I nod and he begins almost without hesitation.

"Well, I was changed in 1959. I had this rare disease that no one new how to cure. I can't remember what it was but I was dying. i remember the hospital in London though, Sacrimento Verginae Hospital. It was a very nice hospital. My father and mother had put me in there before I could even step foot into the wolf world. I hadn't known about the wolf world until a few minutes after Megan had bit me. I had no clue what was going on. I thought they had given me some kind of medicine that had made my body go numb. Then I started to feel the cracks of my bones. The heat flashes I would get. Then my father had hypnotized a couple of the nurses and said i had passed away and while this was all happening I was being moved into one of the dungeons where the Alphas would form into their wolves every full moon. I was changing and i was so young only fifteen. No other wolf had been changed at that age, so they didn't know what would happen plus i had that disease so they were doing it on chance.

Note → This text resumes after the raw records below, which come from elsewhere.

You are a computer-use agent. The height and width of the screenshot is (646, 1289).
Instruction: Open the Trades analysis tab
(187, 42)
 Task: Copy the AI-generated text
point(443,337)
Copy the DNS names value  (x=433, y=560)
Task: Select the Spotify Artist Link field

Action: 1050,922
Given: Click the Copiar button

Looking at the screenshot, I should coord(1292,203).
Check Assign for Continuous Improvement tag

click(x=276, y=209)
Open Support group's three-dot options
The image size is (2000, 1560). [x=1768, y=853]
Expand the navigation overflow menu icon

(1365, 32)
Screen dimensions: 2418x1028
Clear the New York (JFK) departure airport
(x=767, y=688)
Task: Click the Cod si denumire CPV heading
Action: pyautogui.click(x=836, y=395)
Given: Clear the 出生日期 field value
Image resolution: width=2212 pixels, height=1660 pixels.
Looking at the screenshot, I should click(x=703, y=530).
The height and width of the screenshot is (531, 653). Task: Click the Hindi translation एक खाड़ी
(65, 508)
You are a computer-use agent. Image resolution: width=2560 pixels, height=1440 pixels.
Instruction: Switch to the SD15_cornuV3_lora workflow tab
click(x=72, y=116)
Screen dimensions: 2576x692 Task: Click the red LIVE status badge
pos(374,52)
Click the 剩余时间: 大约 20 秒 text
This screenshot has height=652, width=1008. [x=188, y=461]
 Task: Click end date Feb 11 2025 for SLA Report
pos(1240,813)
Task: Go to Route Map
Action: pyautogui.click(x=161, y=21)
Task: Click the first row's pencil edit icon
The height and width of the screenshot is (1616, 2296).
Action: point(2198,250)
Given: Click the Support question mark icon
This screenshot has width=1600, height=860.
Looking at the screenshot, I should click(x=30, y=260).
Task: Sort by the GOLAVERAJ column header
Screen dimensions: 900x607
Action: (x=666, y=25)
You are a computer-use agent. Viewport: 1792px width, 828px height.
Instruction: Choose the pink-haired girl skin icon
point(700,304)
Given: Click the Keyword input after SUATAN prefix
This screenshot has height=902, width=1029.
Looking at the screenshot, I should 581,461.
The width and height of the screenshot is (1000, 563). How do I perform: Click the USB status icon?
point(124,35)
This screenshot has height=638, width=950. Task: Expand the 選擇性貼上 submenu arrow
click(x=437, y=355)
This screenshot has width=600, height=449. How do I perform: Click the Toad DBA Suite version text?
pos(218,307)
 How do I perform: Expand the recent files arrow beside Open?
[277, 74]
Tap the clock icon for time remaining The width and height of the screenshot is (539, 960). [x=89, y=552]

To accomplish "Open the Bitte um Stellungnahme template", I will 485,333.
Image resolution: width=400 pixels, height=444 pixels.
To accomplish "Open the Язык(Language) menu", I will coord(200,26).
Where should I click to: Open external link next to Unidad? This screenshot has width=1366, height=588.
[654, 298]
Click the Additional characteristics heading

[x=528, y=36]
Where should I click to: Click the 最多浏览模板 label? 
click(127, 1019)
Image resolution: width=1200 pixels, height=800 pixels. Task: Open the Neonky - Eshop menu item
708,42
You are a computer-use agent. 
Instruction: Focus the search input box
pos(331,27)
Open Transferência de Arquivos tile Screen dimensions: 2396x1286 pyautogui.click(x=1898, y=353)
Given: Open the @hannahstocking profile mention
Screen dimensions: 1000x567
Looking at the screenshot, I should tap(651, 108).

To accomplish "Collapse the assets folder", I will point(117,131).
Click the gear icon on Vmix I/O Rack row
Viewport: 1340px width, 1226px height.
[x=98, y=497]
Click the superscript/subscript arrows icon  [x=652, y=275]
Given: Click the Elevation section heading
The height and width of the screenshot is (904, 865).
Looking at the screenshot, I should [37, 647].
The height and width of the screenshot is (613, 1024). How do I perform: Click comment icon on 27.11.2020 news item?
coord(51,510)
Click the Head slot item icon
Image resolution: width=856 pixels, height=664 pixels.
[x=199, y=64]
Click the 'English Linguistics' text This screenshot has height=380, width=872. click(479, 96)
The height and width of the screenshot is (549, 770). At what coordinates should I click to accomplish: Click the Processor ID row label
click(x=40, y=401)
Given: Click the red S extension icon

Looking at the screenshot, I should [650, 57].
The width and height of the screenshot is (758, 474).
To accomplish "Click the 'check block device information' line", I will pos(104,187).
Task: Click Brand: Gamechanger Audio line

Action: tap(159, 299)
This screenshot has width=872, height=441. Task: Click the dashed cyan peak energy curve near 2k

My mother had found Megan at a bar. Megan had come across my mother a time or two and they immediately became friends. So she told Megan about me and my condition and Megan was left alone and no pack to be in so when she saved me she automatically became my mate and our new pack member. Thats why Megan is my mate, because she saved my life. I had no other choice to be, she saved my life and she had been alone for two hundred years. Do you know what that feels like? Of course not, I don't expect you to understand." He mumbles off and I come to realize how much of a bitch I had been to him. Not understanding about him and his unspoken girlfriend or mate because I really haven't had the feeling of being alone completely. I had my Grandma to be with and my father but it wasn't enough. I feel like i have been selfish. So selfish.

****************************************************************************

The old house look just the same as when I left the day after my mothers funeral. A baige yellow color with maroon shutters. I loved this house, the porch my mother would always walk on if she had had a long day, and the swing I would swing on as a preteen thinking about things I hadn't thought about for a while. And now Christian and I stand on the same porch that my mother stood on.

Knock, Knock, Knock.

Chrisitans knocks are soft but loud, he just moves his wrists and nothing more. I watch him as he knocks a couple more time waiting for my Grandma to let us in. It takes her a few minutes but she finally opens the door and her cheeks are rosy red and her hair not white yet like some sixty year old grandparents should.

She looks exactly like my mother. And I start to cry at her beauty, missing my mother even more.